A. In a way, your comment hits to the heart of many medical conditions. For example, hypertension is considered a silent disease, which if not addressed leads to severe problems. This is because the underlying disease process continues until the damage becomes noticeable. Multiple sclerosis is a complex disorder of the central nervous system, the brain and the spinal cord, that is understood to have an immunological basis. For about 85 percent of affected individuals, it presents in a relapsing remitting course. Early in the disease inflammatory processes are prominent. As the disease continues over decades, a more degenerative process occurs within the CNS. The symptoms may be mild, such as tingling that is sometimes erroneously attributed to a pinched nerve or carpal tunnel syndrome, and then resolve or remit. Often symptoms are ignored when they are attributed to a coincidental event. I think people in general, are optimistic, and seek medical help only when problems start to interfere with their daily activities.

There are several keys to the care of chronic disease from both the patient's and the physician's perspective. Immunologic activity in MS, particularly early on, may be hidden with symptoms that manifest in a mild manner. The goal of disease modifying medication is to decrease ongoing inflammation that later leads to the development of disability. Consequently these medications are considered preventative. Use of FDA approved therapies as directed by an MS specialist provides the best opportunity for reducing and targeting the underlying disease activity.
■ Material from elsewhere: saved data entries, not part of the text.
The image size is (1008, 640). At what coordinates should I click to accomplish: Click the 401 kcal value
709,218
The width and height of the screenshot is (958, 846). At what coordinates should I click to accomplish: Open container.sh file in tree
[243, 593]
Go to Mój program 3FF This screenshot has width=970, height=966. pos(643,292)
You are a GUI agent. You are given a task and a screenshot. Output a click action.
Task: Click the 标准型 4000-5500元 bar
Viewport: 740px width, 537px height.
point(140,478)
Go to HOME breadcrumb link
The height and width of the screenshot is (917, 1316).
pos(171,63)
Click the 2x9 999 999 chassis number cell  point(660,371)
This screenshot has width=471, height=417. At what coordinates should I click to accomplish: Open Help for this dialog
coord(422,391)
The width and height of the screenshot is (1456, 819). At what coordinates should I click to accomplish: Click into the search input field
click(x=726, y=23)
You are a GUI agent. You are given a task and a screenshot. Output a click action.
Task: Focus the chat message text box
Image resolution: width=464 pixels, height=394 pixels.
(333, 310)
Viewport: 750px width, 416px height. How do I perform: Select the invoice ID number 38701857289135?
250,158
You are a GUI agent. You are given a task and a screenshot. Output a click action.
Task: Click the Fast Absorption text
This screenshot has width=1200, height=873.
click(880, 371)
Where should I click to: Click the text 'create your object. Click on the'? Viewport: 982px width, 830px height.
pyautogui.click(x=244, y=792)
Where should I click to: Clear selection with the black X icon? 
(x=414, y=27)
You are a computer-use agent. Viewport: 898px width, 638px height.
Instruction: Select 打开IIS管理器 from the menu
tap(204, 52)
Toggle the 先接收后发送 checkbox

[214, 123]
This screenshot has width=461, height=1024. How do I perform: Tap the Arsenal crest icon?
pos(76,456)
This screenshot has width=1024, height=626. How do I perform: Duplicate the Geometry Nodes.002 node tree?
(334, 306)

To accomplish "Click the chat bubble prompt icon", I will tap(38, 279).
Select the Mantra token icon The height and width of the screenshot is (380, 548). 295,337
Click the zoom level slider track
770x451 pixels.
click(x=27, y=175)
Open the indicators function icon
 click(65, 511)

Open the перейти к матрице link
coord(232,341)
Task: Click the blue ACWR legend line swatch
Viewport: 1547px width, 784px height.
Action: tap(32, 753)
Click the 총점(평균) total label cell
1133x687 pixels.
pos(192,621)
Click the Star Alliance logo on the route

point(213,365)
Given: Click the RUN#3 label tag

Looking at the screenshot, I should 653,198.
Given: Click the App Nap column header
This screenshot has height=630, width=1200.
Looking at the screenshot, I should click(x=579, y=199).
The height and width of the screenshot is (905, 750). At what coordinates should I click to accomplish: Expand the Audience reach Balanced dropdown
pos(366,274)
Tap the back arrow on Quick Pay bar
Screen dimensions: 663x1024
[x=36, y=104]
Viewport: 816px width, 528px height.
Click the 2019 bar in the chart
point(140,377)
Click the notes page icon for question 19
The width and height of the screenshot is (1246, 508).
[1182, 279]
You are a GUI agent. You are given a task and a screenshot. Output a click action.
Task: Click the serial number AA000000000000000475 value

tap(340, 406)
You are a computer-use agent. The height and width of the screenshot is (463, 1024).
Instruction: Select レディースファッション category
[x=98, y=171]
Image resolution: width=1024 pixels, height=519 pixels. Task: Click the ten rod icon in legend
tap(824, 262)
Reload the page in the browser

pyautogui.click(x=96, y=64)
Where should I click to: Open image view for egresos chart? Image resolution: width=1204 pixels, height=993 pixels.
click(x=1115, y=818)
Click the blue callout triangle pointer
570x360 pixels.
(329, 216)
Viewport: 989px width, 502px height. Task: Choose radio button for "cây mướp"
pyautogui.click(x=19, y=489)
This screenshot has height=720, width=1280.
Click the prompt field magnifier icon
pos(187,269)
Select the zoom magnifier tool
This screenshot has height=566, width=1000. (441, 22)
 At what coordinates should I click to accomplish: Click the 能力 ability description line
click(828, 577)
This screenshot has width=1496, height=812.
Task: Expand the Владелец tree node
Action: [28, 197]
Q. What can drug treatments do to affect the course of MS and improve the quality of life for individuals and their families?

A. Large-based clinical trials have shown that treatment with FDA-approved disease modifying therapies reduce the frequency of relapses in MS. In conjunction with neurological examinations, MS specialists follow changes on magnetic resonance images (MRIs) to assess disease progression. By reduction of relapses, the principal expectation of drug treatment is the reduction of irreversible disability. As mentioned, some relapses may be mild, of short duration, and the individual experiences a full recovery. In contrast, a person may be left with functional disability including difficulties with problem solving, walking or balance. With use of medications, the goal is to provide the best quality of life possible by avoiding those types of deficits. Because MS is primarily a disorder of young adults that usually occurs between the ages of 20-50 (although is recognized in pediatric and older populations), the goal is to keep those affected by it vibrant at their home and work environments. There are now a variety of agents available that target the relapsing phases of MS. The choice of medication is individualized and based upon a number of factors discussed between the patient, his or her family and the patient's doctor. In addition to disease modifying medications, there are medications that target symptoms of MS such as spasticity, fatigue, and pain. One such medication is specifically approved to improve walking speed in MS.

Q. Are there any non-drug interventions (lifestyle adjustments, complementary therapies, etc.) that are helpful in treating MS?

A. Yes. Comprehensive care of patients with MS means addressing the many aspects of a patient's life. Access to a diverse array of interventions is important including rehabilitation therapies, mental health counseling, assistive devices, and interventions that address bladder and sexual dysfunction. Complementary therapies that may be effective in improving fatigue and enhancing the quality of life include yoga and exercise. Tai Chi has been reported to improve balance. Vitamin D may have a role in immune regulation, however, its use should be discussed with the physician. There are also a variety of dietary supplements that are thought worthy of investigating further in MS.

The ideal approach in treating any chronic illness is for patients to have enough understanding about the illness and their own bodies, health and individual needs so that they can bring their concerns to their physicians where they can share them openly and honestly to determine the best plan of action on an individual basis.